━━━━━ EXTRAIT DU TEXTE ━━━━━

Introuvable depuis quelques années, la version de Jane Eyre réalisée par Robert Stevenson et diffusée en 1944 vient d’être rééditée chez Rimini éditions. Est-ce la fortune récente des romans brontëens au cinéma qui a motivé à cette reprise ? On ne peut en tout cas que se réjouir de cette réédition car le film, même s’il n’est pas un modèle de fidélité à la trame romanesque de Charlotte Brontë, repose sur une distribution exceptionnelle et constitue l’une des « perles du cinéma de Stevenson, cinéaste [pourtant] banal » si l’on en croit Raymond Bellour dans l’un des suppléments adjoints au film sur le dvd.
Contrairement aux versions plus récentes de Zeffirelli ou Fukunaga, Stevenson raccourcit singulièrement l’épisode de l’enfance et élide complètement la dernière partie du roman où Jane, recueillie par Saint-John et ses sœurs se reconstruit une existence indépendante, prouvant par là, qu’une femme, comme un homme, peut s’assumer seule et choisir sa destinée. L’épisode participe du message féministe de l’œuvre et l’on peut regretter sa disparition, d’autant plus qu’il vient faire contrepoint à la situation initiale.

━━━━━ DONNÉES ENREGISTRÉES ━━━━━

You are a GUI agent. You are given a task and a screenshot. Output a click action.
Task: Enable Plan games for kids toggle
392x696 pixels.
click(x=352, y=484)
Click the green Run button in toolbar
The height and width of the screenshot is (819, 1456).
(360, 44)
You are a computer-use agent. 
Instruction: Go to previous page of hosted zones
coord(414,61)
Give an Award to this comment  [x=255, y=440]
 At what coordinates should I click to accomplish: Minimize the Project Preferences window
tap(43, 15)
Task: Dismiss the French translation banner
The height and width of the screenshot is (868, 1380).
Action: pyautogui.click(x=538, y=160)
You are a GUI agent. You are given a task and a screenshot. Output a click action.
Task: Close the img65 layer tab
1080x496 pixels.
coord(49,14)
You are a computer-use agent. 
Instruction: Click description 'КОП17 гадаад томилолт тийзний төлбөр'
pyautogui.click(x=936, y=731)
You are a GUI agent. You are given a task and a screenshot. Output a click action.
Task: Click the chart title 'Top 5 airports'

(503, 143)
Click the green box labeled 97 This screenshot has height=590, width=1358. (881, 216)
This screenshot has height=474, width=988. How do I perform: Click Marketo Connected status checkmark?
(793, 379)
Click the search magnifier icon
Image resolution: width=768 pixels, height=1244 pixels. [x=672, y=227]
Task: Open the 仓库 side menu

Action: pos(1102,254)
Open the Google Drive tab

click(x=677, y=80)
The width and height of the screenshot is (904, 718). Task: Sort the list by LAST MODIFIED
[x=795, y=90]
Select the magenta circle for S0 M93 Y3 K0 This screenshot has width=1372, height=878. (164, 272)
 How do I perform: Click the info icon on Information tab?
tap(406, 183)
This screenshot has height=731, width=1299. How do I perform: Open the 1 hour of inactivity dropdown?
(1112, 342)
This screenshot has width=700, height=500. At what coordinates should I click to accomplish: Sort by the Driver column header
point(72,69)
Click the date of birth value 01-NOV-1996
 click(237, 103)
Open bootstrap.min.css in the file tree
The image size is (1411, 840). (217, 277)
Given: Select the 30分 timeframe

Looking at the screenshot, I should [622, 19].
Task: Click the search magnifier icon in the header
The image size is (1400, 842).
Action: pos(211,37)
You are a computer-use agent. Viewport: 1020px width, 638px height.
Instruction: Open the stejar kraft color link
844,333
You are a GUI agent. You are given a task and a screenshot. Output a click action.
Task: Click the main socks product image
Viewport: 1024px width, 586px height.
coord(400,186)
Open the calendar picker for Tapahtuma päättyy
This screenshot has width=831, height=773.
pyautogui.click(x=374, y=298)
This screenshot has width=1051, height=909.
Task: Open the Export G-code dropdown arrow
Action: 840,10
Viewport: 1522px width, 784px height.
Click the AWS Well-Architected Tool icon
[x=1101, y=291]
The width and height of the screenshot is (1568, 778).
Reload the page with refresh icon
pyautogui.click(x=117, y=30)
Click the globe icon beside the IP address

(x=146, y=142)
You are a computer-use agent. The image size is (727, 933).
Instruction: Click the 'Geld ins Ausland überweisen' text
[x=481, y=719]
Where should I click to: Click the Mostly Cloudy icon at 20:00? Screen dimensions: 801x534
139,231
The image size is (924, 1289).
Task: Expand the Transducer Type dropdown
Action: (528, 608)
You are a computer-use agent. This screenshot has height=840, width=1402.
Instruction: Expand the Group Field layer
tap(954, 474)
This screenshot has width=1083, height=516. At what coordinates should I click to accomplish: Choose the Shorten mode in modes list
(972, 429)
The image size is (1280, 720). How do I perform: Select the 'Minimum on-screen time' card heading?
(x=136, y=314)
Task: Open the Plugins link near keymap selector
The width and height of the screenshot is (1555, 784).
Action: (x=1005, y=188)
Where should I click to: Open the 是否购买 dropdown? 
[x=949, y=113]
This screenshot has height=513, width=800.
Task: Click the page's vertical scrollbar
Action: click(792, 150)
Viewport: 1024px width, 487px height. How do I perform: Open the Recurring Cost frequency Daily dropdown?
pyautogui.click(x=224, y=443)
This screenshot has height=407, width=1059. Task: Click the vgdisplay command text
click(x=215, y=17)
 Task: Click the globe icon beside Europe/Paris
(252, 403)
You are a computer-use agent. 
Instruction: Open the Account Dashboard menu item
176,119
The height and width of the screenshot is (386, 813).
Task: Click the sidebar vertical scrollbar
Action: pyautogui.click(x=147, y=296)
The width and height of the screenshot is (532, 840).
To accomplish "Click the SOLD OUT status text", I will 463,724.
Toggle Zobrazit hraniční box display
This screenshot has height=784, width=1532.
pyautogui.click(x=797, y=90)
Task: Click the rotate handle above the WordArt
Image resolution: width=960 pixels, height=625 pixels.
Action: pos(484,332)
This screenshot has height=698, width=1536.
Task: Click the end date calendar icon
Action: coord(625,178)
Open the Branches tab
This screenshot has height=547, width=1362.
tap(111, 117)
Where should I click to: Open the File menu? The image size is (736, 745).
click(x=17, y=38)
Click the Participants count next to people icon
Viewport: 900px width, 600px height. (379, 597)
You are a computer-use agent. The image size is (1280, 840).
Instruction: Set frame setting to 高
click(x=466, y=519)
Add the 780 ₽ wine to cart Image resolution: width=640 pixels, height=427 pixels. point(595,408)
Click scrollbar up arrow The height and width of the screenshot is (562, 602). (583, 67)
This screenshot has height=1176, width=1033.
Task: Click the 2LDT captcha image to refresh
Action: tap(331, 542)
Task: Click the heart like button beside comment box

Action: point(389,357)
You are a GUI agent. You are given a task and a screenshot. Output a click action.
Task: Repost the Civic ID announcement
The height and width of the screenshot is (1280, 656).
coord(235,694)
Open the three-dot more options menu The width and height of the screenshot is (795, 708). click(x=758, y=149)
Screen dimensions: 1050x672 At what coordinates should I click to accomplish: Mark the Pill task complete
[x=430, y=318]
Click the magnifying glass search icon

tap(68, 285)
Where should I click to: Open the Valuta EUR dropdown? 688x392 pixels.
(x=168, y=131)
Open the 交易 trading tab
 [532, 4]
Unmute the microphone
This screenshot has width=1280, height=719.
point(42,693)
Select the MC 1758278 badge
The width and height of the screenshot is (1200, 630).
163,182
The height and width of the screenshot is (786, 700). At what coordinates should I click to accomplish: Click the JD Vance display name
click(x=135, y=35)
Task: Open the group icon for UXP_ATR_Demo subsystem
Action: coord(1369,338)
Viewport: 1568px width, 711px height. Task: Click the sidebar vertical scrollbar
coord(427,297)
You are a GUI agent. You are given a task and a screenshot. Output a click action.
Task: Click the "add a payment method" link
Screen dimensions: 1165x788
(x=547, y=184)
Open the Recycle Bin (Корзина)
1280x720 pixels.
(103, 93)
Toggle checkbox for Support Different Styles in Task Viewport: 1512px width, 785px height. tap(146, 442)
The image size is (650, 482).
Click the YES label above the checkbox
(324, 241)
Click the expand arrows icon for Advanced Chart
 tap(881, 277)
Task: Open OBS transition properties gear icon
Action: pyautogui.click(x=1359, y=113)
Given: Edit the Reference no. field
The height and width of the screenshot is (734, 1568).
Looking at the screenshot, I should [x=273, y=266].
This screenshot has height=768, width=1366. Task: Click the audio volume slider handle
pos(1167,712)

━━━━━

* **EXERCICE PROPOSÉ 1**: Recopiez l'extrait sur Jane Eyre mot pour mot, en commençant par « Contrairement aux versions » et en allant jusqu'à « la situation initiale. ».
* **EXERCICE PROPOSÉ 2**: Retranscrivez sans changement les lignes des entrées, de la ligne contenant « Click the globe icon beside the IP address » jusqu'à la ligne contenant « [x=481, y=719] », toutes deux incluses.
L'extrait sur Jane Eyre et les entrées sont deux documents distincts.

* **RÉPONSE RÉDIGÉE 1**:
Contrairement aux versions plus récentes de Zeffirelli ou Fukunaga, Stevenson raccourcit singulièrement l’épisode de l’enfance et élide complètement la dernière partie du roman où Jane, recueillie par Saint-John et ses sœurs se reconstruit une existence indépendante, prouvant par là, qu’une femme, comme un homme, peut s’assumer seule et choisir sa destinée. L’épisode participe du message féministe de l’œuvre et l’on peut regretter sa disparition, d’autant plus qu’il vient faire contrepoint à la situation initiale.

* **RÉPONSE RÉDIGÉE 2**:
Click the globe icon beside the IP address

(x=146, y=142)
You are a computer-use agent. The image size is (727, 933).
Instruction: Click the 'Geld ins Ausland überweisen' text
[x=481, y=719]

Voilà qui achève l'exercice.